Von Maximilian Haase
17.2.2022
Bundesrat hebt Corona-Massnahmen auf – Maskenpflicht im ÖV bleibt
Der Bundesrat hebt die Corona-Schutzmassnahmen weitgehend auf. Ab Donnerstag gibt es keine Zertifikats- und keine Maskenpflicht mehr in Läden, Restaurants und Kulturbetrieben. Die Maskenpflicht im ÖV und die fünftägige Isolation für Infizierte bleiben.
16.02.2022
Die meisten Massnahmen gegen das Coronavirus sind Geschichte. Aber wie wird die Erfahrung der Pandemie die Schweizer Gesellschaft mittel- und langfristig prägen?
Von Maximilian Haase
17.02.2022, 06:45
17.02.2022, 09:28
Von Maximilian Haase
Ziemlich genau zwei Jahre nach Erklärung der «ausserordentlichen Lage» durch den Bundesrat fallen die Massnahmen zur Eindämmung der Corona-Pandemie fast vollständig. Für manche ist die Krise damit vorüber. Doch spurlos gehen Virus, Einschränkungen und die darum kreisenden Debatten und Proteste an einer Gesellschaft nicht vorbei. Auf welche mittel- und langfristigen Folgen muss sich die Schweizer Bevölkerung einstellen? Nachgefragt bei zwei Expert*innen.
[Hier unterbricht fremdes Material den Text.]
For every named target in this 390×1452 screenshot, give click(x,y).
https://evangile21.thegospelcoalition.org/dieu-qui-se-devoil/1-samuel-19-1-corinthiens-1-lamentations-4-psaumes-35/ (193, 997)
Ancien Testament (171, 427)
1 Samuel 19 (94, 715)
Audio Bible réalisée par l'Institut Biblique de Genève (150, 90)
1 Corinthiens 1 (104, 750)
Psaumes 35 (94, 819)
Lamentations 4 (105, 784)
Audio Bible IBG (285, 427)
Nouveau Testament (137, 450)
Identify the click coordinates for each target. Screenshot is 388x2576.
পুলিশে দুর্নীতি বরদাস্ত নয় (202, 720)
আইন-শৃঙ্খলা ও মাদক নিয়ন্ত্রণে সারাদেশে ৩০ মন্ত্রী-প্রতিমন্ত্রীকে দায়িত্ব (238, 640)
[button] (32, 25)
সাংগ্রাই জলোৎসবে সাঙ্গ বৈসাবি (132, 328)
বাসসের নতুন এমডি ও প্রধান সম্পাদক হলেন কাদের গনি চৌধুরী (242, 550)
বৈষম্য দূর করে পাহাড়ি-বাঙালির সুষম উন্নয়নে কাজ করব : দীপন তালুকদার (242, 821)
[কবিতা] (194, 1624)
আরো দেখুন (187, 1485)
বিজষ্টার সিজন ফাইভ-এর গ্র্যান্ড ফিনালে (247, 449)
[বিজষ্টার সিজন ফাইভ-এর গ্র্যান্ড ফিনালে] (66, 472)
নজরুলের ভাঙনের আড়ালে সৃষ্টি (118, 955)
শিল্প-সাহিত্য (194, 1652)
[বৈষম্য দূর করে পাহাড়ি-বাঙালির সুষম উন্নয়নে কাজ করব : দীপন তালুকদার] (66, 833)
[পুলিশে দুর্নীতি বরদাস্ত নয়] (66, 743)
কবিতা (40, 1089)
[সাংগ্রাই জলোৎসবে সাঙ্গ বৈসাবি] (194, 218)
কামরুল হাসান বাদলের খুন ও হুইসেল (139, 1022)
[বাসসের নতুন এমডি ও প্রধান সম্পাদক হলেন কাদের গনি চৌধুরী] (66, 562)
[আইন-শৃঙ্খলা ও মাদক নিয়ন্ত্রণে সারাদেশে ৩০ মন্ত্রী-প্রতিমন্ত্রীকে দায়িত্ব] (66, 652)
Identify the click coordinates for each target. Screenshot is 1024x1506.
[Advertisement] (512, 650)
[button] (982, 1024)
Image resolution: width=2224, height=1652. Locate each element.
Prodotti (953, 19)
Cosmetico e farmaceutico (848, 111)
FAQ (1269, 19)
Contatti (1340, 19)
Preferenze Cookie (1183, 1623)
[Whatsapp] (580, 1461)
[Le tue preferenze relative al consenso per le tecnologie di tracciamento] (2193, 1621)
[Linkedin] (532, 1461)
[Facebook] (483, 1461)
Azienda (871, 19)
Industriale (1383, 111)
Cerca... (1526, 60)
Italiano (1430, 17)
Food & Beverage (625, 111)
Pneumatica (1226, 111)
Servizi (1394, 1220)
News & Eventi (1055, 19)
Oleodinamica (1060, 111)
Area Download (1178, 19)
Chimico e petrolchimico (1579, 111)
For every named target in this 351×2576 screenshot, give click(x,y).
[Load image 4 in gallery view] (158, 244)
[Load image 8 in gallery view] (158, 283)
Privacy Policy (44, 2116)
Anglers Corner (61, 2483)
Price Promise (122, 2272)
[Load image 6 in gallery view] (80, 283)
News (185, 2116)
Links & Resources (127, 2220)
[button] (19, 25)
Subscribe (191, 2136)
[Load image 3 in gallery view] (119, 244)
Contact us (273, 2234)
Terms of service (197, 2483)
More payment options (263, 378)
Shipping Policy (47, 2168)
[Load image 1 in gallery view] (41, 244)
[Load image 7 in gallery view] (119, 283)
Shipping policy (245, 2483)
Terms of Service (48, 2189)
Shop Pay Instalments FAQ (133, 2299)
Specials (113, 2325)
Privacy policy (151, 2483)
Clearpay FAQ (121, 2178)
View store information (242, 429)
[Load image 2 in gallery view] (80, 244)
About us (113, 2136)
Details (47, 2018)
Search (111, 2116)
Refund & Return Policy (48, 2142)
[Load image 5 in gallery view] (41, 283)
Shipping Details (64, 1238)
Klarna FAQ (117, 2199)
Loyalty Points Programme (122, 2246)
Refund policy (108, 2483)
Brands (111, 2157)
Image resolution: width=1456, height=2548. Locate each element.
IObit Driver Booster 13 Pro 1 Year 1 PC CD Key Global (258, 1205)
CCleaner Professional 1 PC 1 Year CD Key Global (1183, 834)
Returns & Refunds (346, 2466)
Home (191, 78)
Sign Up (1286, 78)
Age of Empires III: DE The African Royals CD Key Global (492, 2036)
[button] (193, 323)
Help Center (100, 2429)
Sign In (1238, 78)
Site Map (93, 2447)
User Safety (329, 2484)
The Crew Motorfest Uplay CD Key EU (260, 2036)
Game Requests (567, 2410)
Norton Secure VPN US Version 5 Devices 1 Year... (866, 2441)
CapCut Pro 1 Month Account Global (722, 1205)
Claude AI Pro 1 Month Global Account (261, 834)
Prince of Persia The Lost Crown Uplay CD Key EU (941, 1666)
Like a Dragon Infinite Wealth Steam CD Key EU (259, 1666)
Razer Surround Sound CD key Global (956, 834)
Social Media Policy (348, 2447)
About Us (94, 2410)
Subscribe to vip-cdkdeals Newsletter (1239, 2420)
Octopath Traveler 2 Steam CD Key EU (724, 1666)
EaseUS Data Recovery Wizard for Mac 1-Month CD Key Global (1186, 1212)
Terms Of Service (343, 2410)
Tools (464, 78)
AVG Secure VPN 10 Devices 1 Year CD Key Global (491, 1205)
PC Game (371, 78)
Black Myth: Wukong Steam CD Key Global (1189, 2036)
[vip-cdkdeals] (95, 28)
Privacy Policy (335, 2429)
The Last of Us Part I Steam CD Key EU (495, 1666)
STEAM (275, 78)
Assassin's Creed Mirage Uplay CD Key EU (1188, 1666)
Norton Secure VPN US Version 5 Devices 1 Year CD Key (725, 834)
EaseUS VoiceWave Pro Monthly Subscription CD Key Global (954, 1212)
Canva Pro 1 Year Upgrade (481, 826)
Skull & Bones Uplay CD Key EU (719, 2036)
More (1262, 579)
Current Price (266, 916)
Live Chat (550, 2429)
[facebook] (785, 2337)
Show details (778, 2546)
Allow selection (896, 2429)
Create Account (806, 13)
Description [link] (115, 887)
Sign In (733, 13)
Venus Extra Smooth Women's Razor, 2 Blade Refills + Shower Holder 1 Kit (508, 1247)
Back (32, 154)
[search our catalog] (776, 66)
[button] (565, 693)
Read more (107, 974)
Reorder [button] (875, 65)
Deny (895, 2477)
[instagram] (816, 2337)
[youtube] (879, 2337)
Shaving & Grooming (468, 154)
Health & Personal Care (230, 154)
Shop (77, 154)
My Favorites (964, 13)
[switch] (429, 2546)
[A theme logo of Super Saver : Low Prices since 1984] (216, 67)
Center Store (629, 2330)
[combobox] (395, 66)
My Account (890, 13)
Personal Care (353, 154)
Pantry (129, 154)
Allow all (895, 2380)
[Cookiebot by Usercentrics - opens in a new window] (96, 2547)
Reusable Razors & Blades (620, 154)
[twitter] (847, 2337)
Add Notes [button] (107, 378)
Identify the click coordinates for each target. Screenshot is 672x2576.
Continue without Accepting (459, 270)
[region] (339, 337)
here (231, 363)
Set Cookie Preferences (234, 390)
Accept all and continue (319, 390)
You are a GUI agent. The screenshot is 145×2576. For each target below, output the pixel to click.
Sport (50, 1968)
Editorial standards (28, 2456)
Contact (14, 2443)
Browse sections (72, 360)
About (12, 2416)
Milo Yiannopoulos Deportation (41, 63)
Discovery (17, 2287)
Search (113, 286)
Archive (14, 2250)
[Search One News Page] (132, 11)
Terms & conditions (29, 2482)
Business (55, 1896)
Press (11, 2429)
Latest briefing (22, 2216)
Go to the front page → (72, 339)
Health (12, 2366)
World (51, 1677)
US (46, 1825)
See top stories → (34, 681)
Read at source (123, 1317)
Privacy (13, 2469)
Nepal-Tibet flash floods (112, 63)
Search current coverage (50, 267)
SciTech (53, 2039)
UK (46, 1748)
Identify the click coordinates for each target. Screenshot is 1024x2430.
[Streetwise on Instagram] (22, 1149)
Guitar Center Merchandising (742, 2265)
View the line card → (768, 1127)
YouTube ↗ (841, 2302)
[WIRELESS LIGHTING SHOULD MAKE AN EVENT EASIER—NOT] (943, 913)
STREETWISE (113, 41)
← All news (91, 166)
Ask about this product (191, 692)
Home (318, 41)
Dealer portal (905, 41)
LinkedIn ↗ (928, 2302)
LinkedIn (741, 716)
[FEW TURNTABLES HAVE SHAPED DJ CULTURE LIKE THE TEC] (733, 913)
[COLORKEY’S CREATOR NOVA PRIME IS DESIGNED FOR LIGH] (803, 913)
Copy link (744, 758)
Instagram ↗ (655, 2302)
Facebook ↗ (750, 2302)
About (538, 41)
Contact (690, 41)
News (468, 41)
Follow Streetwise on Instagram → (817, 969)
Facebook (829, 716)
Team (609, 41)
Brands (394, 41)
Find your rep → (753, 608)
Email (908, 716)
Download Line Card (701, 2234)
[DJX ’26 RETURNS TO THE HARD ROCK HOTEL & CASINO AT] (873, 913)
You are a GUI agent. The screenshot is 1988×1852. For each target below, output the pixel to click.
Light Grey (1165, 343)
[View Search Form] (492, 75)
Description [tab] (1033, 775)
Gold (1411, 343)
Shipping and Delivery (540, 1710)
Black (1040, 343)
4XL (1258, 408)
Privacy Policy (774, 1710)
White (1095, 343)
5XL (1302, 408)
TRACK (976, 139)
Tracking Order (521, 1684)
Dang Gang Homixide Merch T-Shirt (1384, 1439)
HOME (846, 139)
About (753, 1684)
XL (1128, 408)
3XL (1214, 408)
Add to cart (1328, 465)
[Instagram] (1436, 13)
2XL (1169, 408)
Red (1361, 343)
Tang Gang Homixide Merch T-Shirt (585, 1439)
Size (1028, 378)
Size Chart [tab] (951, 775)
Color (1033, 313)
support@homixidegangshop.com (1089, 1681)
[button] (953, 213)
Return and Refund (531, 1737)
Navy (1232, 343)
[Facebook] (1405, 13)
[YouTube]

«Die Krise wird von der Mehrheit gut bewältigt werden», sagt Katja Rost, Soziologin an der Universität Zürich, zu blue News. Der Mensch vergesse schnell, und so werde auch von der Pandemie langfristig nicht sehr viel bleiben. «Für unsere Generation war es unüblich, aber eben auch kein Krieg und auch keine Lepra oder Pest», so die Wissenschaftlerin.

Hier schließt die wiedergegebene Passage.